__EXERCISE DATA__
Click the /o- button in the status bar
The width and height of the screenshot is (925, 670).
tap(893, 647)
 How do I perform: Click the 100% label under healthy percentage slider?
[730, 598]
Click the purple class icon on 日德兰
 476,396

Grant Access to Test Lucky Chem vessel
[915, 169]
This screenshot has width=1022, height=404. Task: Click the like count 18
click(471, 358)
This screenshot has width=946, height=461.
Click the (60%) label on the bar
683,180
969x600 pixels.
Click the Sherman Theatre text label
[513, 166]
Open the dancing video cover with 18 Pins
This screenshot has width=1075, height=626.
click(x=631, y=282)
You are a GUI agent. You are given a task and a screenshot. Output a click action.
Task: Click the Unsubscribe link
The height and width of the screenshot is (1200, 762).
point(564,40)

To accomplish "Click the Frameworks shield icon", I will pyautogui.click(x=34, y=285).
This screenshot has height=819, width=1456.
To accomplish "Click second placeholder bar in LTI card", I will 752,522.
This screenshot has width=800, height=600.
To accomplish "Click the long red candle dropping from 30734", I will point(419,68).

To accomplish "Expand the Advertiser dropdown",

__INSTRUCTIONS TO FOLLOW__
From the records above, copy each line that contains the word "will".

__ANSWER SPACE__
To accomplish "Click the Frameworks shield icon", I will pyautogui.click(x=34, y=285).
To accomplish "Click second placeholder bar in LTI card", I will 752,522.
To accomplish "Click the long red candle dropping from 30734", I will point(419,68).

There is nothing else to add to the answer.